* **What to work on**
Your answer should hold exactly the lines beginning with the one that contains "The height and width of the screenshot is (268, 326)." and ending with the last line of the material, both included. Leave every picture out.

* **Data records**

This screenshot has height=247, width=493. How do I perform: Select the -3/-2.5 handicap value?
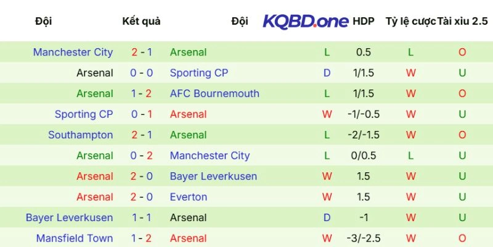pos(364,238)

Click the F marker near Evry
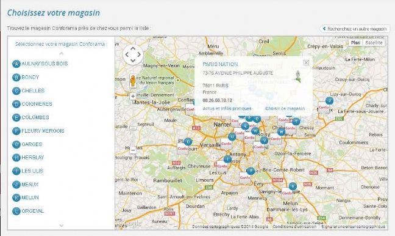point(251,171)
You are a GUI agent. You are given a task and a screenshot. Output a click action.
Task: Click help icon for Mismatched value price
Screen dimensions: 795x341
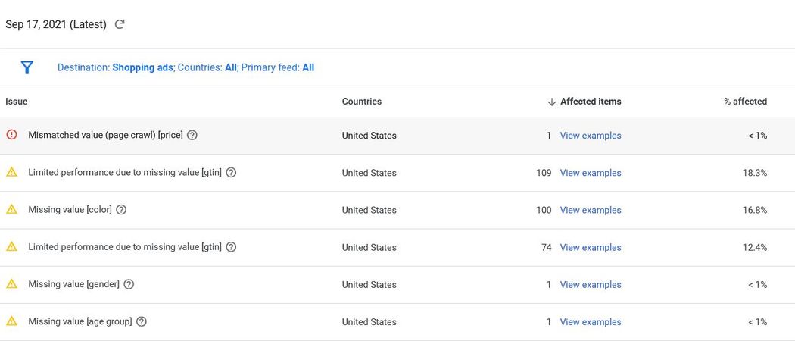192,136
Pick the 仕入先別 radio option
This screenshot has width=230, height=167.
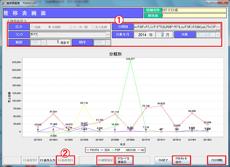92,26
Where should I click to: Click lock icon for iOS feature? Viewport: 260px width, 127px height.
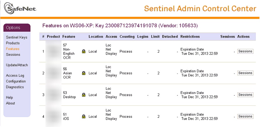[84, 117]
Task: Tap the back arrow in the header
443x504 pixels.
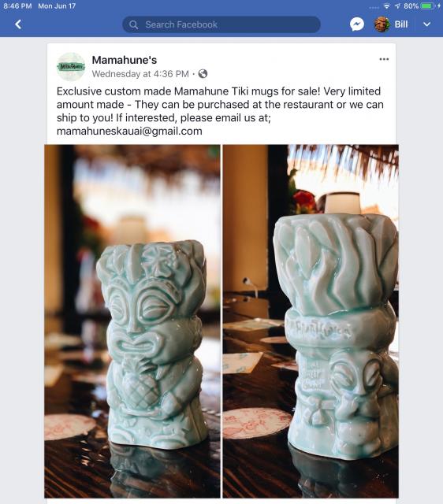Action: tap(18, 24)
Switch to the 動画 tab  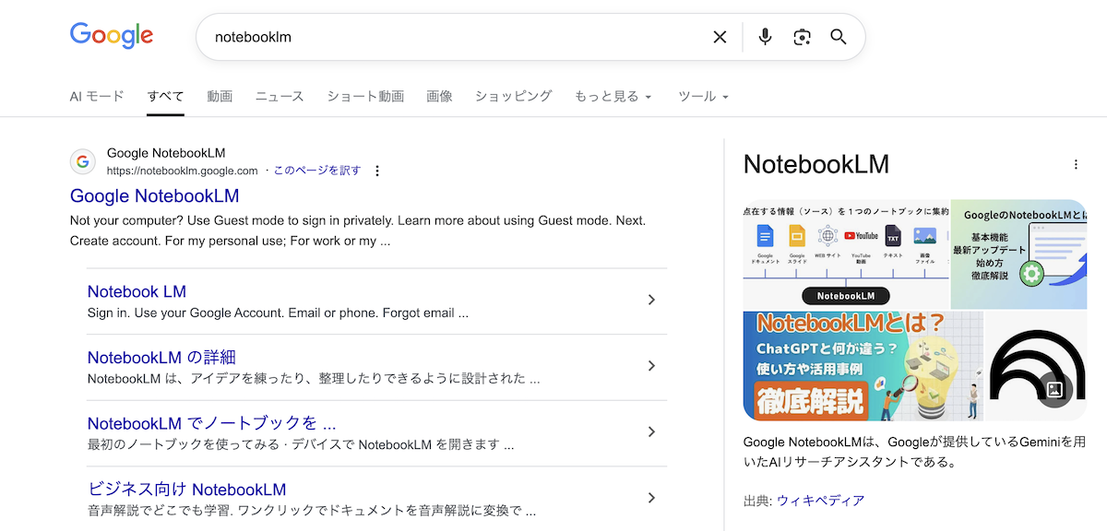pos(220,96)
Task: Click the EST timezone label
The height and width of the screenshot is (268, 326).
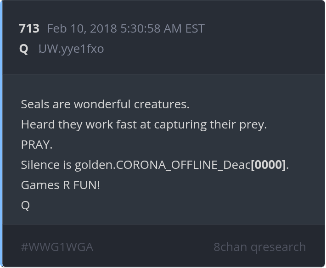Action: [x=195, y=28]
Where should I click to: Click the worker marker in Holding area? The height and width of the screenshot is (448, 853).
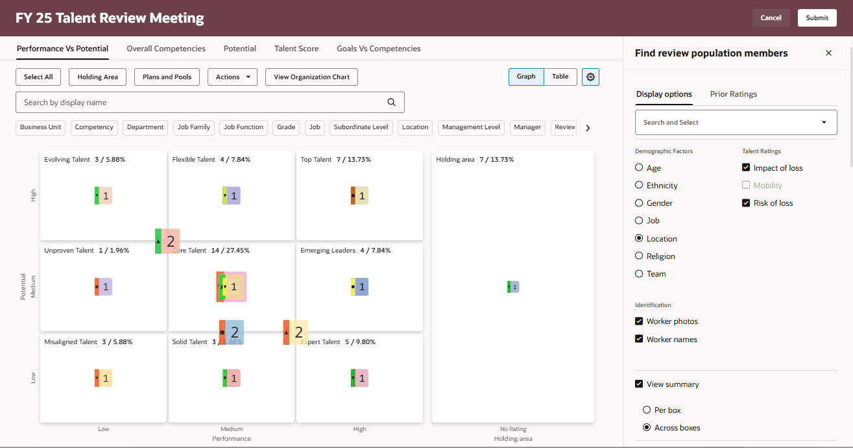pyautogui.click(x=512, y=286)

* **Task result**
The height and width of the screenshot is (268, 326).
Action: [x=195, y=28]
Where should I click to: Click the worker marker in Holding area? The height and width of the screenshot is (448, 853).
pyautogui.click(x=512, y=286)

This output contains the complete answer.